Allergic sensitivity to a topical corticosteroid is usually only picked up when an eczematous dermatitis being treated by a topical corticosteroid fails to respond to treatment or worsens. In cases of persistent or exacerbating dermatitis treated with corticosteroid preparations, corticosteroid sensitivity should be considered. However, it may also be due to irritation from or allergy to other components of the preparation such as preservatives . Lanolin , ethylenediamine , quaternium-15 and the antibacterial agent neomycin , are all known to be potent sensitisers.
The most significant risk associated with administration of glucocorticoids is suppression of natural corticosteroid secretion. When the hormones are administered, they suppress the secretion of ACTH, which in turn reduces the secretion of the natural hormones. The extent of suppression varies with dose, drug potency, duration of treatment, and individual patient response. While suppression is seen primarily with drugs administered systemically, it can also occur with topical drugs such as creams and ointments, or drugs administered by inhalation. Abrupt cessation of corticosteroids may result in acute adrenal crisis (Addisonian crisis) which is marked by dehydration with severe vomiting and diarrhea, hypotension, and loss of consciousness. Acute adrenal crisis is potentially fatal.
Topical corticosteroids are available in a wide range of different strengths, from Class 1 (very strong) to Class 7 (very weak).
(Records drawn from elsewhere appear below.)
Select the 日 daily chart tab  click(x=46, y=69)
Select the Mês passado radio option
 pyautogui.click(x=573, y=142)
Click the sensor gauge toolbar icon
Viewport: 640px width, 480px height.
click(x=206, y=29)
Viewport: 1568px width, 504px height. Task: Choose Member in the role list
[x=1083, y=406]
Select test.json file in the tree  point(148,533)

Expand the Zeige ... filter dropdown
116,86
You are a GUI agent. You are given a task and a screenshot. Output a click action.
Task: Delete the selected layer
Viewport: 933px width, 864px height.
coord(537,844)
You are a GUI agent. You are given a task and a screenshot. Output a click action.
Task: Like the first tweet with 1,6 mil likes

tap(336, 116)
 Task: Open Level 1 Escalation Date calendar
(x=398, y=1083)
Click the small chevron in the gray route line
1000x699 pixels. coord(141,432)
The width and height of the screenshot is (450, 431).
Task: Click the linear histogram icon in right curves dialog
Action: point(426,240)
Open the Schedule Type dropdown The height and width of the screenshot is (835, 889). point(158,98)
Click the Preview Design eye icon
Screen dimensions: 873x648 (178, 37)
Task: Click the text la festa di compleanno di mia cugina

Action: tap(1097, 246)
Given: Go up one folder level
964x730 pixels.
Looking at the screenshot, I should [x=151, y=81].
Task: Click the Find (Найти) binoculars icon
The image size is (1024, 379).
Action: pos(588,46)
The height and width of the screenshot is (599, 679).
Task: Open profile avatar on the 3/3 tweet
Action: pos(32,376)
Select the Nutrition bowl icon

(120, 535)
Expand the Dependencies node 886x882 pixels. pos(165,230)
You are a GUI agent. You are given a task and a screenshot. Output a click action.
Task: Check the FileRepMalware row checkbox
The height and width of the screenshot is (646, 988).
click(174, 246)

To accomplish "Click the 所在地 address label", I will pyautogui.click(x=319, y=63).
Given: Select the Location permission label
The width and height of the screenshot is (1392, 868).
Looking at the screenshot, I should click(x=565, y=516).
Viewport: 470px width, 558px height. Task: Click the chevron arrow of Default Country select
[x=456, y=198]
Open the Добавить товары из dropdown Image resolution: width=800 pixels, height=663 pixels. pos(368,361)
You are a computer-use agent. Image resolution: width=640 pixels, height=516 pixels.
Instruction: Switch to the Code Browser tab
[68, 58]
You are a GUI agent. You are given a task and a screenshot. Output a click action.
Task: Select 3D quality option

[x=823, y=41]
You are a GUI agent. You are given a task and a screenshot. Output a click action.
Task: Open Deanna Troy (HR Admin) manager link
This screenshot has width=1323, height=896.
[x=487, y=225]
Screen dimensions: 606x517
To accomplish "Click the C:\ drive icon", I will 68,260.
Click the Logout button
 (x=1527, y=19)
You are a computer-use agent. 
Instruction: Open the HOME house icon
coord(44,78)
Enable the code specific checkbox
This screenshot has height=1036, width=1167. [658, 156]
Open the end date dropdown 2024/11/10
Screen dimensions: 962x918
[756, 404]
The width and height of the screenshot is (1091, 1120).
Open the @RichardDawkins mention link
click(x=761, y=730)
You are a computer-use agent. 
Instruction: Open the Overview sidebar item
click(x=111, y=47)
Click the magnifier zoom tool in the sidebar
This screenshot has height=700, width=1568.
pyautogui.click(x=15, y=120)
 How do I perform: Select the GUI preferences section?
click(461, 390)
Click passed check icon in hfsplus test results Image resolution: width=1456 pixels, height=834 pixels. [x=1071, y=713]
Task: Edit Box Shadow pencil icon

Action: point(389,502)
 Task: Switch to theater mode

Stronger corticosteroids are generally more effective in reducing moderate to severe symptoms, such as thick, chronic plaques, but are also more likely to cause side effects 2 . Lower strength corticosteroids are generally better for milder symptoms and for very sensitive areas of the body (such as the face or groin areas) and stronger strengths are better for areas with thicker skin (such as the knees and elbows).